The Commissioner responded on January 5, 2016. (Dkt. 18.) Although the
Commissioner does not object to the net fee Plaintiff’s Counsel would receive were
the Court to grant this motion, the Commissioner does object to the payment
procedure proposed by Plaintiff’s Counsel. (Id. at 1.) The Commissioner argues that
this offset procedure is not proper pursuant to the plain language of the EAJA’s
Savings Provision. (Id. at 4.) The Commissioner maintains that Plaintiff’s Counsel
should refund the smaller EAJA award and accept the full amount currently being
withheld from Plaintiff’s past-due benefits to pay any request for attorney fees. (Id.)

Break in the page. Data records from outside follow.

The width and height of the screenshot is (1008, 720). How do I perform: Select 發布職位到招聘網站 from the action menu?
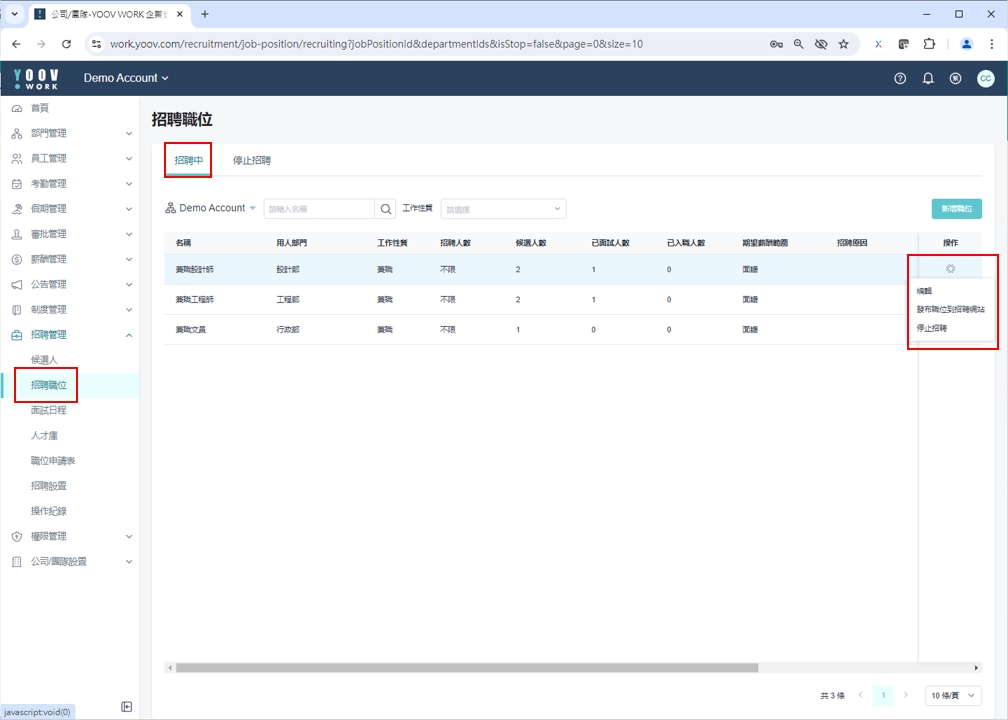click(x=950, y=309)
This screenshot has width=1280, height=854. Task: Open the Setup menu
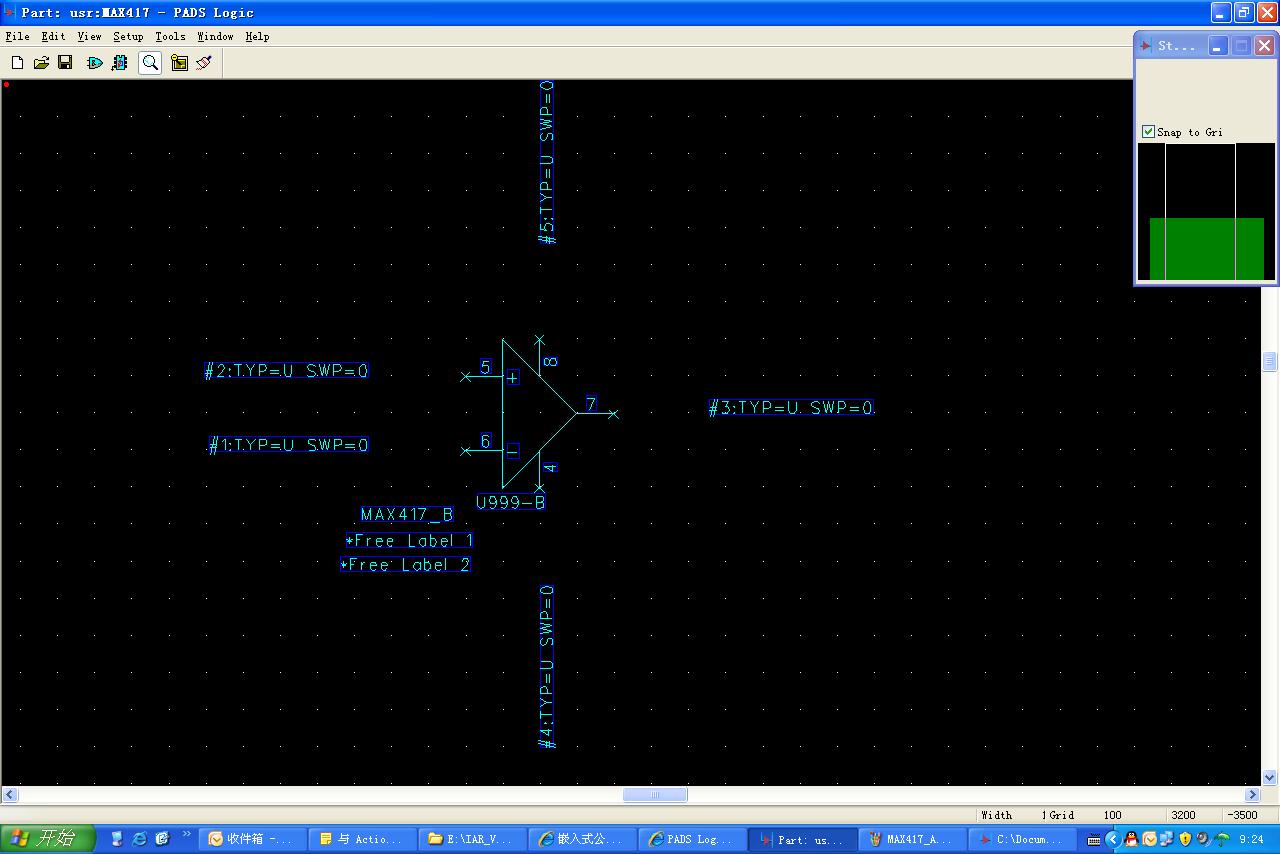click(128, 36)
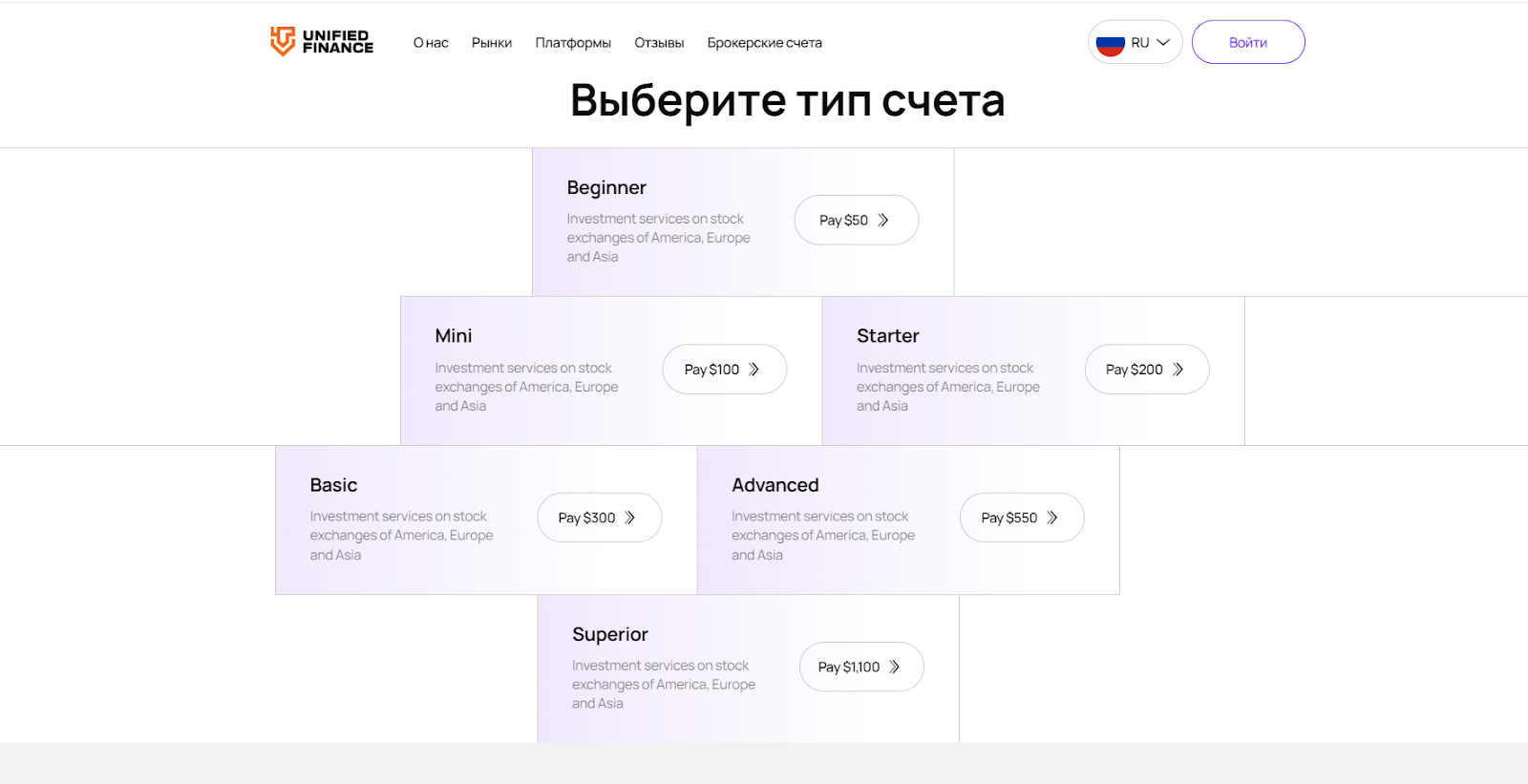Click the arrow icon beside Pay $1,100
Image resolution: width=1528 pixels, height=784 pixels.
(x=895, y=667)
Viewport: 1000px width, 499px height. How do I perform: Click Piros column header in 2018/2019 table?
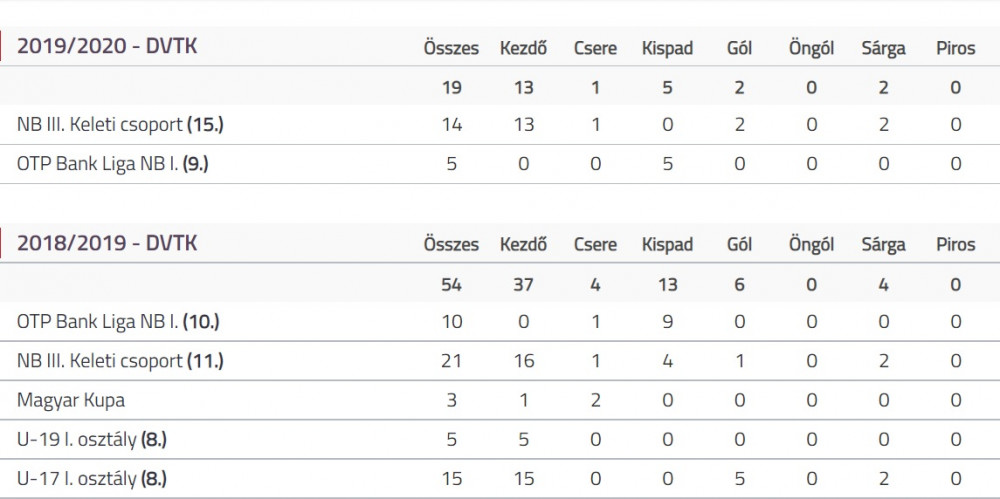tap(955, 245)
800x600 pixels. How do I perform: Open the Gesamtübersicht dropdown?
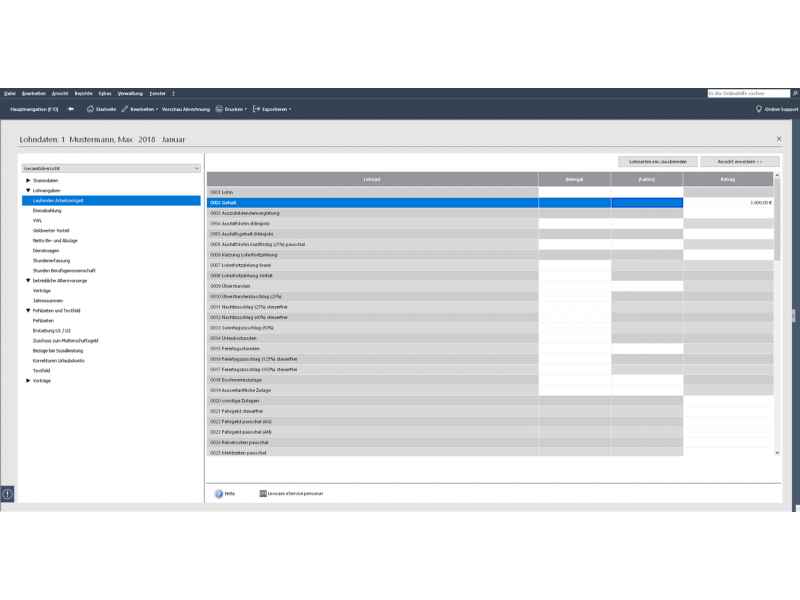click(111, 169)
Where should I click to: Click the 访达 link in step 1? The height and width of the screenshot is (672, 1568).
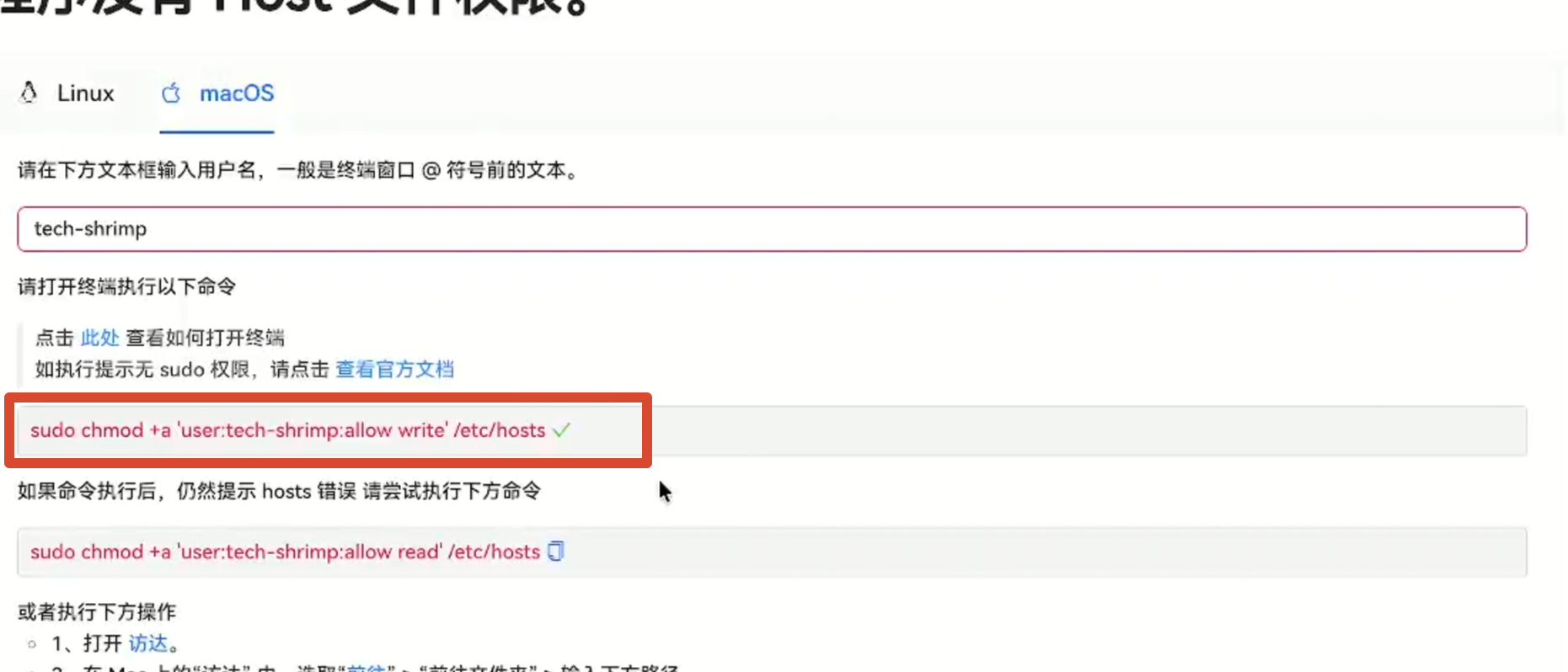point(148,643)
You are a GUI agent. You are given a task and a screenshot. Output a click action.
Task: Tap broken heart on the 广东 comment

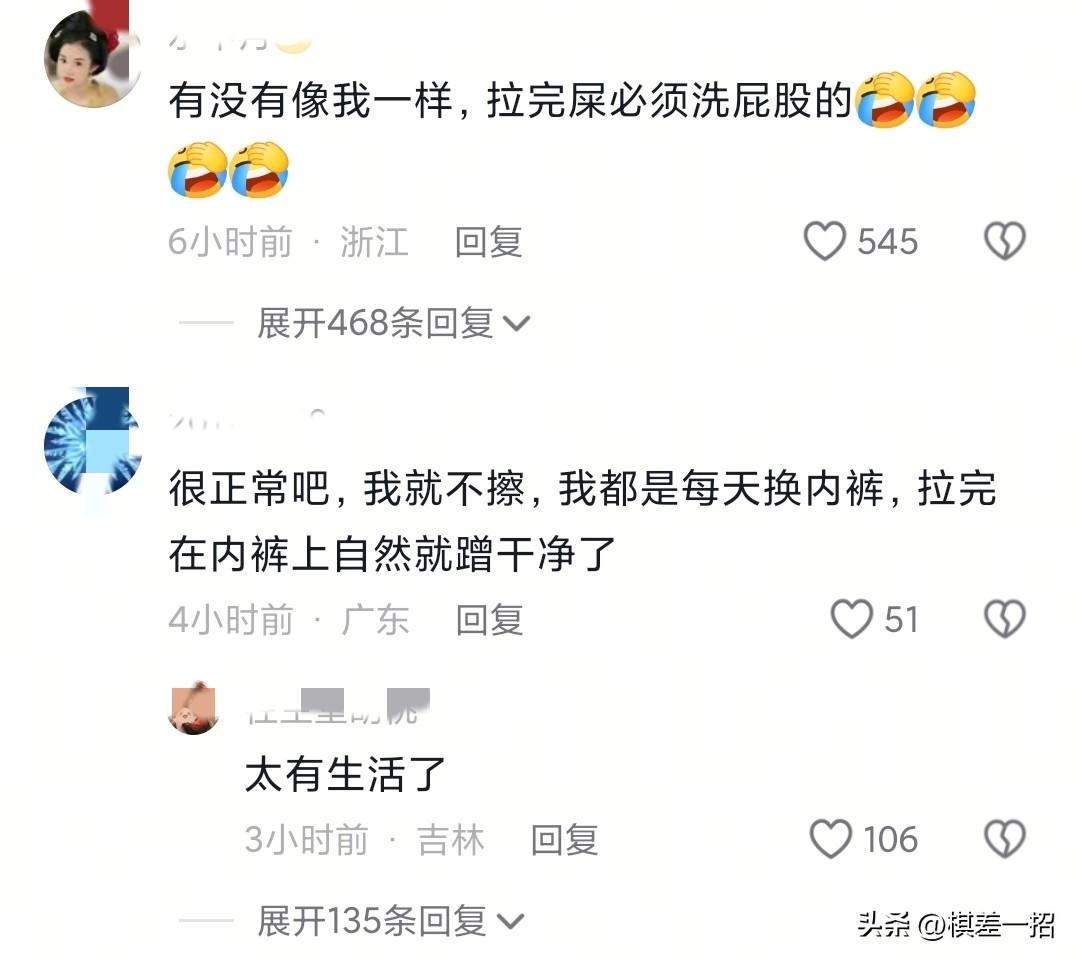(x=1004, y=619)
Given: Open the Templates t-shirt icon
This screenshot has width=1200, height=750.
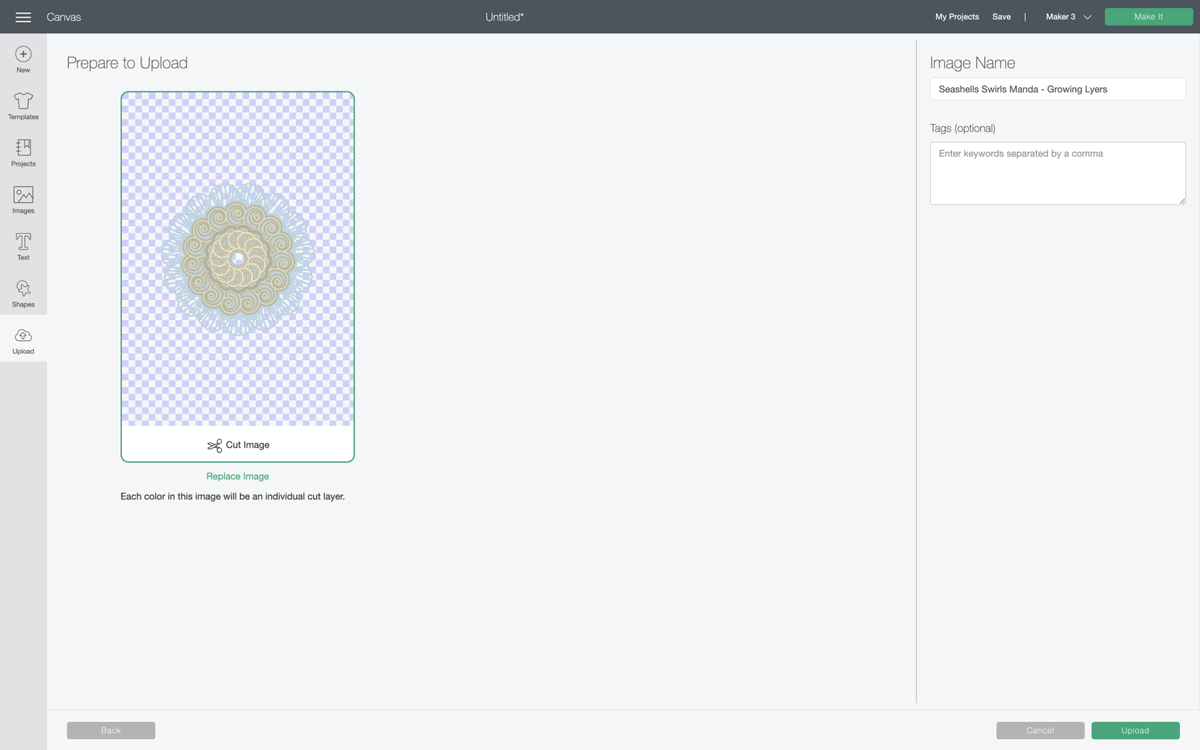Looking at the screenshot, I should tap(23, 101).
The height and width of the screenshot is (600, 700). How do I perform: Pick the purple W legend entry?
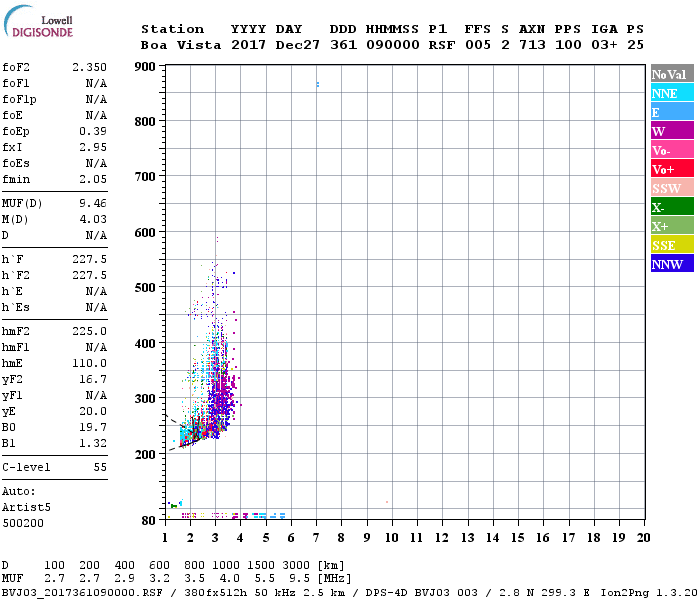click(671, 131)
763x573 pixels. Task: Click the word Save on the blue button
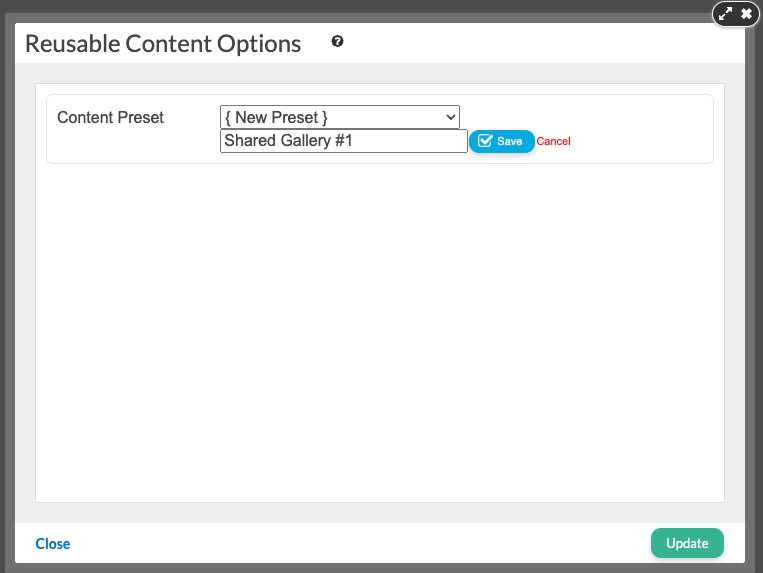click(x=510, y=141)
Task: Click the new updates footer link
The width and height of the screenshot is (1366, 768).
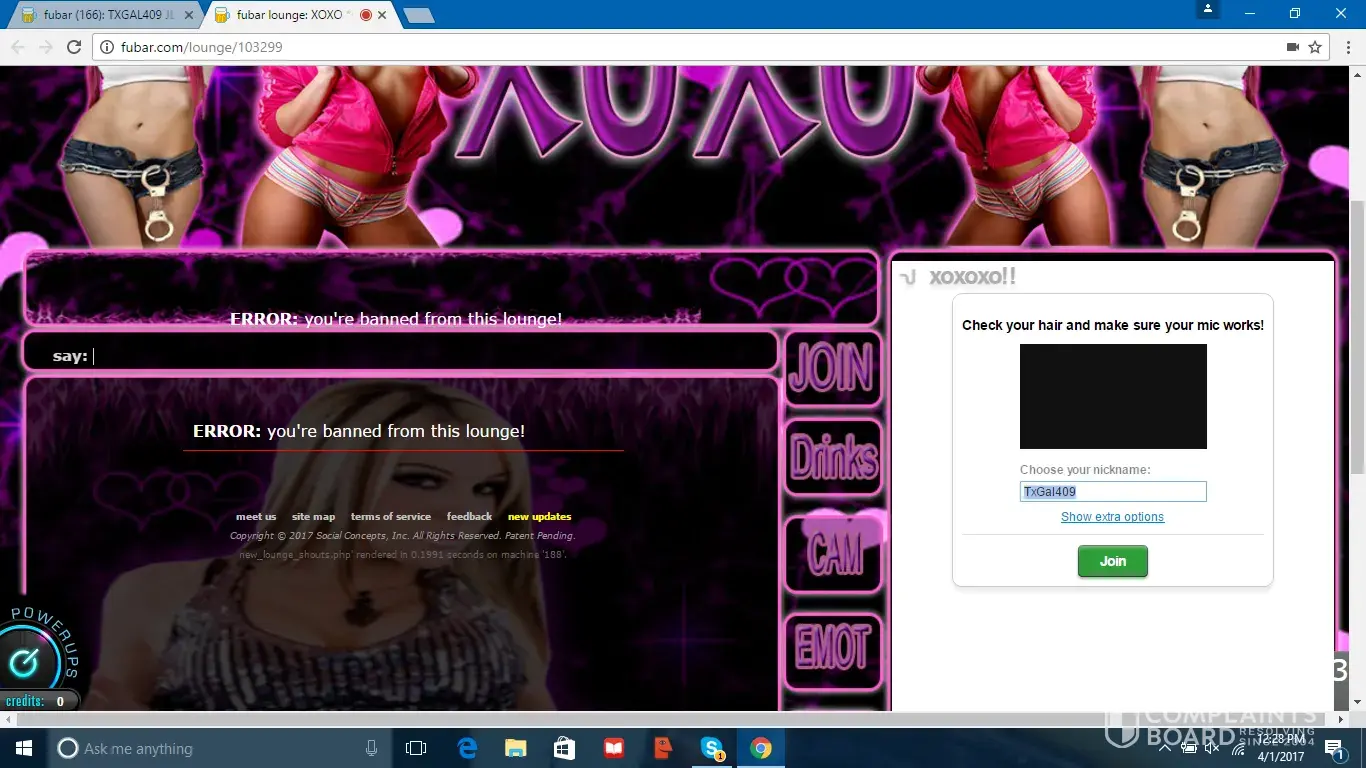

Plaintiff’s Counsel did not reply to the Commissioner’s response, and has therefore
not addressed this argument.
This motion is fully briefed. Although Plaintiff’s Counsel does not address the
question, the Court must consider the interaction of two fee-recovery statutes, 28
U.S.C. § 2412(d)(1) of the EAJA and 42 U.S.C. § 406(b) of the SSA, to decide this
motion. Because this Court will find that Plaintiff’s Counsel is required to refund
the lesser EAJA award to his client, Plaintiff’s Counsel’s motion will be GRANTED
IN PART. Pursuant to 42 U.S.C. § 406(b), Plaintiff’s Counsel will be awarded
$9,686.75 or 25% of Plaintiff’s past-due benefits and will be directed to refund the
EAJA award to Plaintiff pursuant to the EAJA Savings Provision.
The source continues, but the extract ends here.